La integración social en las ciudades de Chile es una de nuestras peores deudas como nación. Muchos de los males que hoy nos aquejan, sobre todo en la metrópolis, provienen de ser de las ciudades más segregadas del mundo. La nuestra no es una ciudad homogénea en calidad y oportunidades, sino de territorios desiguales, aislados y distantes; no es de convivencia, sino de ignorancia y desconfianza. Si en el pasado el Estado tuvo conciencia de la urgencia de promover la integración –tal como se viene haciendo sin descanso en los países más desarrollados del mundo–, e impulsó modelos de vivienda accesible y bien localizada en muchas ciudades chilenas, como la demolida Villa San Luis en Las Condes, en las últimas décadas nuestra política habitacional, enfocada exclusivamente en la cantidad, no hizo más que empeorar la segregación. Solo en años muy recientes, ante la evidencia del mal causado, es que ha resurgido el debate para recomponer nuestra convivencia a través de vivienda y obras de infraestructura pública, incluido transporte, que hagan más equitativo el territorio.
Ahora se discute una ley que promueve la integración social en las ciudades de Chile. Numerosas voces desde la Academia y organizaciones ciudadanas, preocupadas por la calidad del diseño de nuestras ciudades, han manifestado fundados reparos a dicho proyecto, criticando la limitada definición de su propósito y los sesgados mecanismos propuestos para lograrlo, perjudiciales en el tiempo. Por ejemplo, mientras llevamos años clamando por descentralizar y dotar al Estado de capacidades de regeneración urbana y políticas de suelo a través de una agencia público-privada (como fue la Cormu) o los propios municipios, la nueva ley da atribuciones totalitarias al ministro de Vivienda y Urbanismo, permitiéndole pasar por encima de los Planes Reguladores Comunales, que han sido laboriosamente consensuados con sus comunidades, en ciertas áreas definidas como aptas para la integración.
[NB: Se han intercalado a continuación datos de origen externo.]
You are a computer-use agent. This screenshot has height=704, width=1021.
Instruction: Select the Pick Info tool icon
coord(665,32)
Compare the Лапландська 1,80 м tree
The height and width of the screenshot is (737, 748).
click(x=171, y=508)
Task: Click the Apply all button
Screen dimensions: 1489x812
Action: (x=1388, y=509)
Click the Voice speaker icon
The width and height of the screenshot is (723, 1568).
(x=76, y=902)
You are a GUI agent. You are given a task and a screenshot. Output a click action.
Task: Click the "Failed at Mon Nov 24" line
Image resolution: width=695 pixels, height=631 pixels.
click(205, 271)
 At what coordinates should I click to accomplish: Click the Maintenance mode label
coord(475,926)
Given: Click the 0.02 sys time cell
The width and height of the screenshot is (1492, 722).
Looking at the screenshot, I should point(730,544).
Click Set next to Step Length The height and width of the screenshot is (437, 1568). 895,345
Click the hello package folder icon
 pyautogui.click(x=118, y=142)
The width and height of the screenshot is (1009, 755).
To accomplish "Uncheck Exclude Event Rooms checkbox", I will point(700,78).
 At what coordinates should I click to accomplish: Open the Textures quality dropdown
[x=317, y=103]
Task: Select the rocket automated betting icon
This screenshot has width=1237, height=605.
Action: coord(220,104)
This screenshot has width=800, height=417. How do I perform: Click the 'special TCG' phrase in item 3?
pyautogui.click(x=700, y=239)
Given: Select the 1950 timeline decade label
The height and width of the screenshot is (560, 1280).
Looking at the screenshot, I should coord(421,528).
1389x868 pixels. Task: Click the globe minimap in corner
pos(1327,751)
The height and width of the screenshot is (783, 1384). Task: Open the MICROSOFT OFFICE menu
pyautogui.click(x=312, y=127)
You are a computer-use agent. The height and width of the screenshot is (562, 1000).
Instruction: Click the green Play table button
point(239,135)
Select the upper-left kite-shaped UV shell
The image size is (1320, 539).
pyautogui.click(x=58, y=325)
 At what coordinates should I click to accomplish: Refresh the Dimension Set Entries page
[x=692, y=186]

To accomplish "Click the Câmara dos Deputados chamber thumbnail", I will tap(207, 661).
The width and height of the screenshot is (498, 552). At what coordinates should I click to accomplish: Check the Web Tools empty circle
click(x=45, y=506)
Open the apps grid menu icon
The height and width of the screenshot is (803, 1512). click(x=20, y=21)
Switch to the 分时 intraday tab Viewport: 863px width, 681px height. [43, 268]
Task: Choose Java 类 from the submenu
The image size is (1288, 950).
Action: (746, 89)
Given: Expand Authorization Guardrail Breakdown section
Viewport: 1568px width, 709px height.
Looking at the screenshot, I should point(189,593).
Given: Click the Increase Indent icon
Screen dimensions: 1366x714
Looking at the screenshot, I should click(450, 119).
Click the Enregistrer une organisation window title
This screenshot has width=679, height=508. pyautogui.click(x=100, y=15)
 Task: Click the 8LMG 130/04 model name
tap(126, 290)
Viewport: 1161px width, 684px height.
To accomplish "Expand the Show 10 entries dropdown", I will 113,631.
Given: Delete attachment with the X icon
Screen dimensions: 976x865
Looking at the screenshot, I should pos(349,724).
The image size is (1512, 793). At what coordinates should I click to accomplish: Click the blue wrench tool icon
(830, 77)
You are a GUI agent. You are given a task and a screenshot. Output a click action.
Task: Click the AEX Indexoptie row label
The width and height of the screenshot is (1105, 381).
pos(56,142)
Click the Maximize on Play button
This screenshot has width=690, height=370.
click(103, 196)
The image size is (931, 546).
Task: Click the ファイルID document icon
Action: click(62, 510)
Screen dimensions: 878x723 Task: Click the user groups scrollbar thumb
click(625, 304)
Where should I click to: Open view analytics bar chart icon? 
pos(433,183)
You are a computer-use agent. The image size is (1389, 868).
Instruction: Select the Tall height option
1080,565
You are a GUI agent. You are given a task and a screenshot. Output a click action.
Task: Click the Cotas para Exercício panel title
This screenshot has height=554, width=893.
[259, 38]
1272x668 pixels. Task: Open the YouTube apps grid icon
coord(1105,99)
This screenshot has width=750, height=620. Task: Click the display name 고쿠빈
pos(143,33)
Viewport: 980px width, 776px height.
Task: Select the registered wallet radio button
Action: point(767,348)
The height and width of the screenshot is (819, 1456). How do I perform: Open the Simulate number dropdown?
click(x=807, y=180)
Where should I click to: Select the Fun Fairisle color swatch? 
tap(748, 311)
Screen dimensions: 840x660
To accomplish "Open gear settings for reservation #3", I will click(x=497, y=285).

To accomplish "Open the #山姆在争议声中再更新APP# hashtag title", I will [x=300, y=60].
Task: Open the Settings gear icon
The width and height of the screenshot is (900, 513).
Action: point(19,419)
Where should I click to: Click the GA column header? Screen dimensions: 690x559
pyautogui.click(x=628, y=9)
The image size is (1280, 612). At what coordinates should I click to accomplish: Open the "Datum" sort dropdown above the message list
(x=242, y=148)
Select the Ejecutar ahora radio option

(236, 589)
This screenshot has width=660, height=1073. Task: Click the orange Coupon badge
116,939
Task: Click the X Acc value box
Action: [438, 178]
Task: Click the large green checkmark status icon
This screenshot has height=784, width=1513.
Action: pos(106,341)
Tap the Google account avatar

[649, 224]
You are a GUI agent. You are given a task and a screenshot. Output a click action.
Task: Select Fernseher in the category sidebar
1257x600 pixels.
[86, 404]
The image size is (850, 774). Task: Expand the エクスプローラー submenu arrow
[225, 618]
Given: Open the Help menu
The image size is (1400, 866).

Y es que detrás de un aparente buen propósito se esconde una batalla ideológica, que es la de regular adecuadamente o, por el contrario, liberalizar el proceso de desarrollo urbano. Quienes nos dedicamos a pensar la ciudad, sabemos que este es un debate inútil y falaz por al menos dos razones: porque la Historia nos enseña que no hay ciudad posible sin planificación (que a estas alturas de la civilización, implica representación y consenso); y porque una adecuada planificación jamás ha significado un obstáculo al desarrollo económico de las ciudades, como pretenden reclamar majaderamente algunos gremios empresariales en Chile. Las mejores ciudades del mundo, las más bellas, las más ricas, y también las más integradas socialmente, son siempre las más normadas.